Imagine waking up to find that someone had turned your name into a video game Easter egg and hidden it inside one of the world's biggest shooters. Then imagine all this had happened nearly two years ago, and the internet had only just found it out after someone hacked into said game's innards.

"This was unexpected," Ex-Battlefield 3 level designer David Goldfarb admitted to Eurogamer yesterday, at a preview showing of his new project Payday 2.

Not actually that hostile.

As Easter eggs go, the secret itself is fairly straightforward. The hidden message is a simple, altered voice-over that refers to a "hostile Goldfarb". It will only play in Battlefield 3 under ridiculously-specific conditions and is nigh-on impossible to replicate. Hence the fact it was found by hacking the game's files.
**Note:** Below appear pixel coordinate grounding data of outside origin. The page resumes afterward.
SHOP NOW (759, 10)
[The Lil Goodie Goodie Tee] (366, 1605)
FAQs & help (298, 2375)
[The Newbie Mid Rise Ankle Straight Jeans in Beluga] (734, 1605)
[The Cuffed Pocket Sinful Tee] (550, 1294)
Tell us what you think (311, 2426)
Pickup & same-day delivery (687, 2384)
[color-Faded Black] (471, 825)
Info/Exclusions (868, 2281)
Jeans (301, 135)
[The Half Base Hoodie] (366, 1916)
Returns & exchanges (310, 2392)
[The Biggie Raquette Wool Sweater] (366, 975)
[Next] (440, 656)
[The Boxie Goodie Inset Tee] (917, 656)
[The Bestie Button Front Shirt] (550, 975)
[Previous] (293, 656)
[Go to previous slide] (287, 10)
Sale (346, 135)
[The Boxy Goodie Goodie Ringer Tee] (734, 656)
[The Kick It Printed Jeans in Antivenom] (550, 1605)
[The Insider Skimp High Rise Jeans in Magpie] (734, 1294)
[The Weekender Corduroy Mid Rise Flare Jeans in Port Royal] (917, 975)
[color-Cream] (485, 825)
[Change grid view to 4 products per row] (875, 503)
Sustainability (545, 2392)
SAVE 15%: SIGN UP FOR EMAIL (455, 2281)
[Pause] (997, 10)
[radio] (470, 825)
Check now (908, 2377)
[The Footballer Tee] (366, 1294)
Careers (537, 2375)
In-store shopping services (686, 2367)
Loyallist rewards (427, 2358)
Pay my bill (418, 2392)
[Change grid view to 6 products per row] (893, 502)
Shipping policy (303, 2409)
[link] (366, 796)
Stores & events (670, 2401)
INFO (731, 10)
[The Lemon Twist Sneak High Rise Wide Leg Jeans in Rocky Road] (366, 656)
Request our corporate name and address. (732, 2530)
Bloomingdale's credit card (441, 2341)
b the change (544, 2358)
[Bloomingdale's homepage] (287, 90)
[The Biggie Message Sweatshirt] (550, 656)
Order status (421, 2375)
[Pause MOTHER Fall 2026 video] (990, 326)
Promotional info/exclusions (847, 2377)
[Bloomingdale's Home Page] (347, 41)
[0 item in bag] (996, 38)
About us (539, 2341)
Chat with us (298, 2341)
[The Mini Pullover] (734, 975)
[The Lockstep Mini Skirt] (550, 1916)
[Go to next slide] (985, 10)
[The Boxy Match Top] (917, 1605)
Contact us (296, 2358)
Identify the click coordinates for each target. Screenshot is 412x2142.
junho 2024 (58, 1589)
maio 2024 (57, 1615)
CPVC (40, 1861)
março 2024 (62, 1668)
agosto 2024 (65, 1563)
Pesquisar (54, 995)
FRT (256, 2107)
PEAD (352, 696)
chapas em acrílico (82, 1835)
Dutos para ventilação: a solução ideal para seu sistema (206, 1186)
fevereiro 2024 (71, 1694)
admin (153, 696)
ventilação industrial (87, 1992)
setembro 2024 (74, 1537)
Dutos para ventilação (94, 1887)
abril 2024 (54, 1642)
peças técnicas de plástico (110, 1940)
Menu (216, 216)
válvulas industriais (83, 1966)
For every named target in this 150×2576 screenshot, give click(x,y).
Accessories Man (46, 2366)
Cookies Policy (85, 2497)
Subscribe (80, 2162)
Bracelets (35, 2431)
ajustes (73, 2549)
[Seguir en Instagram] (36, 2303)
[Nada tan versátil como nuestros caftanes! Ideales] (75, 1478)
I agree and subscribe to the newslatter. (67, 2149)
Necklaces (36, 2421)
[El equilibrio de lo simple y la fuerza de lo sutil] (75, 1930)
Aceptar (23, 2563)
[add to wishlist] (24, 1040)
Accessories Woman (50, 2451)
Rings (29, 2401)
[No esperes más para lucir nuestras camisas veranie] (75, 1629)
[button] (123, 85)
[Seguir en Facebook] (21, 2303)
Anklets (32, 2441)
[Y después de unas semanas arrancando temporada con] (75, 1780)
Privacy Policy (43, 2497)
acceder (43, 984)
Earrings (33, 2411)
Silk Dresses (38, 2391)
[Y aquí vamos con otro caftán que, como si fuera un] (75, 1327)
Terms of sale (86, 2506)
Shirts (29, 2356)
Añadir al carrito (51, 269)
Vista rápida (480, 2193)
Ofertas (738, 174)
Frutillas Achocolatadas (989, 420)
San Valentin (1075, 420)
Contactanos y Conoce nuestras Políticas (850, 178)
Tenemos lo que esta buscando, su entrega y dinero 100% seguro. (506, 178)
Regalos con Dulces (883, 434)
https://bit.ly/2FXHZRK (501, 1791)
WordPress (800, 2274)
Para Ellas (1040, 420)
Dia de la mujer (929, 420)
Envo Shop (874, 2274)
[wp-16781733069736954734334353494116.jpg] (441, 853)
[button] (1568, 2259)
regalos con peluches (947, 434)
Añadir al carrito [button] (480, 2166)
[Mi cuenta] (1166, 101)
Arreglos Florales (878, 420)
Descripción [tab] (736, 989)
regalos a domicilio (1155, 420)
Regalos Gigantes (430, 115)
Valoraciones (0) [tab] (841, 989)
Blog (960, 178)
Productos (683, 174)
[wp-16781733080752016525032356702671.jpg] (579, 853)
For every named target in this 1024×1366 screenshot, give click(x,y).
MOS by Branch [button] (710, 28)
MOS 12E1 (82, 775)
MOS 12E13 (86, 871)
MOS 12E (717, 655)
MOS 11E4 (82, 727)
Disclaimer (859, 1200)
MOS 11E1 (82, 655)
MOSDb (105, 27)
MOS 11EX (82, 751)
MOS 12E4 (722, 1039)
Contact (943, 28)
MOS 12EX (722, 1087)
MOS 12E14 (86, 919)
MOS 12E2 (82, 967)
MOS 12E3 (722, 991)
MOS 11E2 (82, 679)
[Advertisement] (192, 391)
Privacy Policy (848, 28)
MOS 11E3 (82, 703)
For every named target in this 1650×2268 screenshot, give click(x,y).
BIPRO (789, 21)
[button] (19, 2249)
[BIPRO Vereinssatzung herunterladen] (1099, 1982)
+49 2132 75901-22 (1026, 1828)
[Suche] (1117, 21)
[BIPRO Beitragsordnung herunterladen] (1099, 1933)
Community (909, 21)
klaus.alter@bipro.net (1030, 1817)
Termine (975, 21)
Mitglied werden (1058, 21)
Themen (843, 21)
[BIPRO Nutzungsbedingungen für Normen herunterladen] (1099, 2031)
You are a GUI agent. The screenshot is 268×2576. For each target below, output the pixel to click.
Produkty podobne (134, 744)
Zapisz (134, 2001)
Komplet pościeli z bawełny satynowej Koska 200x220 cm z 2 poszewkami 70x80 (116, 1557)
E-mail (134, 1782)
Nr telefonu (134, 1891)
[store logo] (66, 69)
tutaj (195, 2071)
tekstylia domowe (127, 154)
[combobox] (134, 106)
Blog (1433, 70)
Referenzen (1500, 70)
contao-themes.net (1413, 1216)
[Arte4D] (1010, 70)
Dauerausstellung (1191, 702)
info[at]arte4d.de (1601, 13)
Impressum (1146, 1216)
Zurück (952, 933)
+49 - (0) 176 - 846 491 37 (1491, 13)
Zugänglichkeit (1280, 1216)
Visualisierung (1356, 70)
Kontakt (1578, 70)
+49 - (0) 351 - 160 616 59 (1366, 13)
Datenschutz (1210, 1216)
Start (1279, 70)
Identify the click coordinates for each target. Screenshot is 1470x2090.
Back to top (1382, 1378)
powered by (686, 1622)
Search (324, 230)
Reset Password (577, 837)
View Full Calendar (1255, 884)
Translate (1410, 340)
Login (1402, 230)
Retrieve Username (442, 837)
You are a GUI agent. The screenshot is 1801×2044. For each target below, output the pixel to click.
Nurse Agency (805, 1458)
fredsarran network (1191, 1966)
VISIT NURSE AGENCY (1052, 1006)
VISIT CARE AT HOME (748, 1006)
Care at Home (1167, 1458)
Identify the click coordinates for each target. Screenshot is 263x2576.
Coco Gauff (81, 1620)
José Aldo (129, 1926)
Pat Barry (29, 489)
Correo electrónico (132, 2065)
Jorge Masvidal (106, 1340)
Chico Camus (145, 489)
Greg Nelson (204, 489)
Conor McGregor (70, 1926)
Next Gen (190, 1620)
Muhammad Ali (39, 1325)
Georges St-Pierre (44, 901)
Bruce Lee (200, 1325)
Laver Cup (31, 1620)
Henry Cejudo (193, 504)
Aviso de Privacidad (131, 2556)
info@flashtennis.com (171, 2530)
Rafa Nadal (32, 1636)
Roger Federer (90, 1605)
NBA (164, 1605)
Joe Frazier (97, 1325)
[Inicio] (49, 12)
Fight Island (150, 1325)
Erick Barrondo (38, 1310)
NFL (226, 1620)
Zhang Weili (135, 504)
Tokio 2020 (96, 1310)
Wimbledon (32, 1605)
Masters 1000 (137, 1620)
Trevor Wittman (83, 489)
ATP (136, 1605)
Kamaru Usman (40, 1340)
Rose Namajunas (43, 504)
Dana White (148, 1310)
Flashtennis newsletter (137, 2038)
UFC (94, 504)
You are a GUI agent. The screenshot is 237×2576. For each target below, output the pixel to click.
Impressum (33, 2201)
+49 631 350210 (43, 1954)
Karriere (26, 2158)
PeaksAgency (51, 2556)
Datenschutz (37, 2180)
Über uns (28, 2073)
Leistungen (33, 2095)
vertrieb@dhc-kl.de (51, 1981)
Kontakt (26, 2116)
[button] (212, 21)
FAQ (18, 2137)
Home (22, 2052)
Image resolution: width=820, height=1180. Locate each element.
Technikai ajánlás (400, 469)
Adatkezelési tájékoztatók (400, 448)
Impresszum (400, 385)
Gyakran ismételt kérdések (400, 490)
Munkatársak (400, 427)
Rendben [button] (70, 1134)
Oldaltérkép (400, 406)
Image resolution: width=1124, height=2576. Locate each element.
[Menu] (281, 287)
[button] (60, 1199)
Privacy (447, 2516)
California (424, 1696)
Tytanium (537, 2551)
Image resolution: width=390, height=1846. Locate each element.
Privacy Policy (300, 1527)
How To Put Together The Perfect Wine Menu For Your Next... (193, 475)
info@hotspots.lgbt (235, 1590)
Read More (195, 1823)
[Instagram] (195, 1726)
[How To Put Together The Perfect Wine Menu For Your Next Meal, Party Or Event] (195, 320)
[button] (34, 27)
"I worked with [voice-over producer] Tomas Danko, the guy who's responsible for this, on four games - Bad Company 1, 2, Mirror's Edge and Battlefield 3," Goldfarb explained. "He must have done it sometime when we were in crunch, which is when I don't really remember much of what was happening.

"I kind of remember Stefan [Strandberg, audio director on BF3] saying 'we put something in, you're going to find it funny!' And then I forgot about it. And then I saw this thing come out, and all these people started messaging me... It's funny because I've been known to be hostile.

"All of my DICE friends were like, 'Dave! Have you seen this!?' They totally did it without my knowledge. I feel almost guilty it's come out... It's kind of weird it's come out now, just as I'm working on this other game."

That game is Payday 2, a much smaller project in terms of scope and team size. It's being developed by Overkill, a subsidiary of Starbreeze whose only other game thus far is the original Payday: The Heist. Goldfarb explained that his choice to move studios came as a result of his experiences on Battlefield 3.

"At the end...?" he trails off. "It [DICE] was a great place to be and I have the greatest respect for them. But it was definitely time to move on. I was burned out. I'd gotten to the point where I had become the hostile Goldfarb... hence my departure.

"The most exciting thing about Payday 2 is we get to make what we want, which is something I couldn't have said was true at EA. There's much more latitude to take risks. If I was in another company with this co-operative stealth RPG simulation? They would just have said no."

Payday 2 is being made by just 35 people, and Overkill is still headed up by a pair of brothers, Ulf and Bo Andersson.

The sequel evolves a lot of what that the first title got right - for one, its worryingly-realistic simulations of bank robbing. It's also a bigger release in terms of scope - the game is both a digital and physical release and will arrive for three platforms simultaneously at launch next month - PC, PlayStation and Xbox 360.